When I was a boy (back in the Dark Ages), predictions of the future were bright with the labor-saving devices that would free up our time for happy pursuits: longer vacations overseas, more time at home spent with the kids, leisure to learn about our wonderful new world.

The future is here, and it’s playing out just as predicted: more work-saving devices than had been imagined: in the home there are housework robots (dishwasher, clothes washer and drier, nuker, Rhumba; But especially in the workplace, more robotic gadgets are doing the work that humans used to: welding, inspecting, lifting, sorting, packing, displacing workers at a dizzying clip.  The computer age has brought automation to millions of jobs.  When I was young, to earn money for college I worked summers as a comptometer operator, operating that glorified adding machine, bunching in the keys by hand; today all that would be done by a compter, replacing me and fifty others in that one office.

As more capital is invested in robots and other forms of automation, the produce of the automatons is returned to the contributors of the capital invested.  So, a small minority–the capitalists–accrue a larger and larger share of the wealth produced by the nation.  Meanwhile, the labor ‘market’ becomes disfunctional, creating no jobs, or just barely remunerative ones.
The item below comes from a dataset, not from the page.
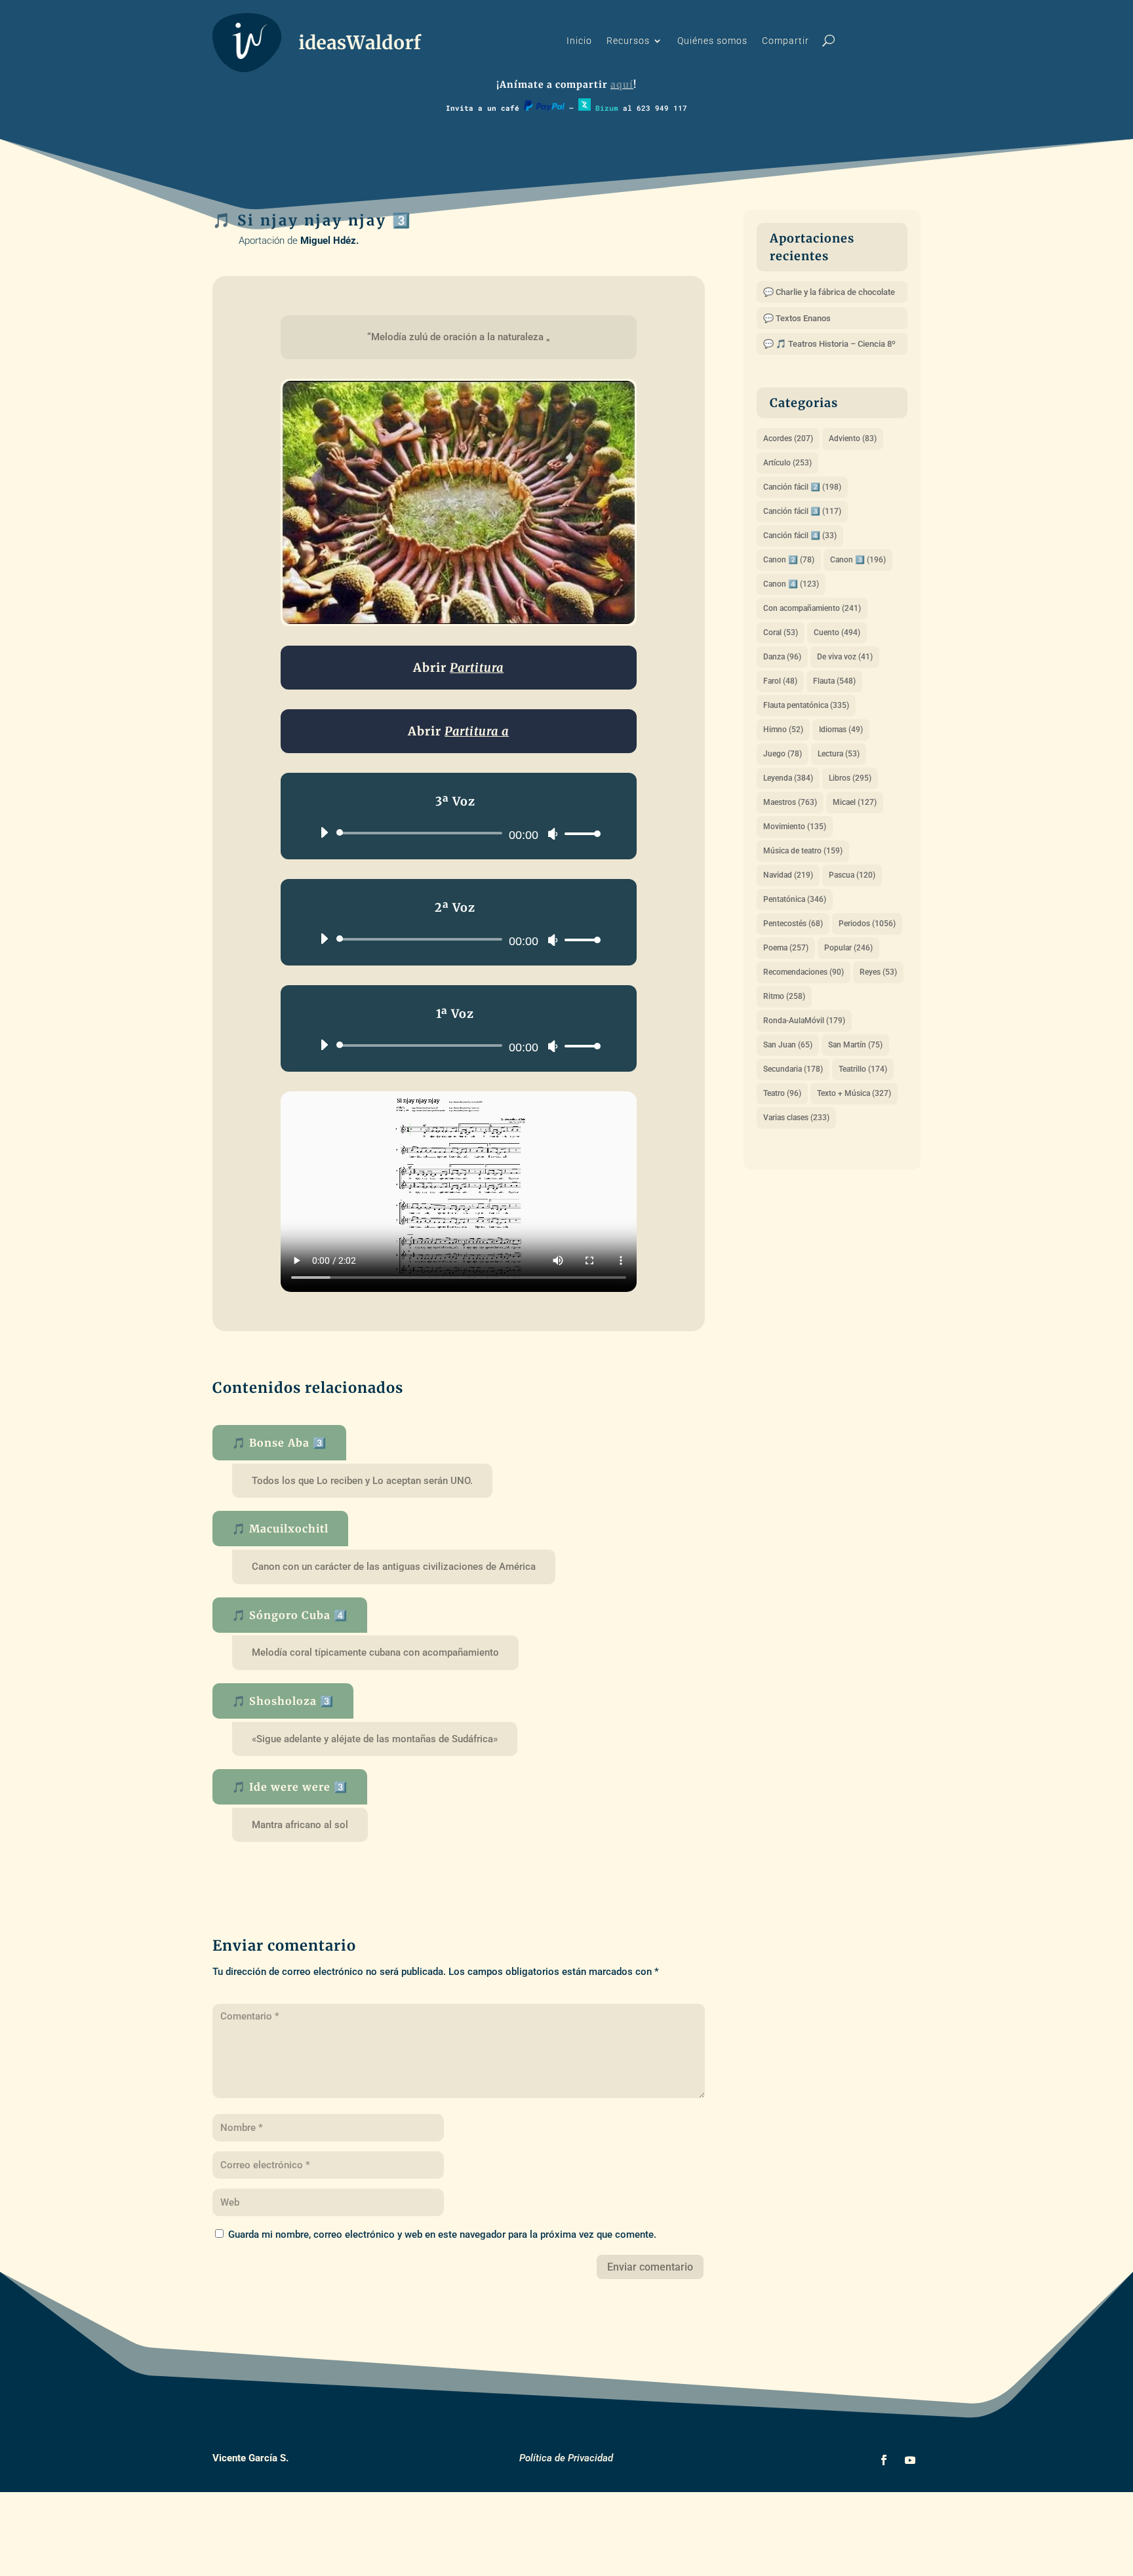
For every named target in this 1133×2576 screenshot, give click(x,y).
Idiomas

Labor can no longer demand wages: it’s more efficient for the capitalist to invest in automation than in those pesky human beings, with their duty-shirking and health benefits.

The problem is, then, what to do about this inequitable distribution of the fruits of production?  Some might say that there is no inequity in this at all: things are as they should be, where capital is rewarded.  I really can’t agree with that: we’re all humans, and if the wealth of the nation is not equitably distributed among the populace, than the system of distribution is disfunctional, and needs revision.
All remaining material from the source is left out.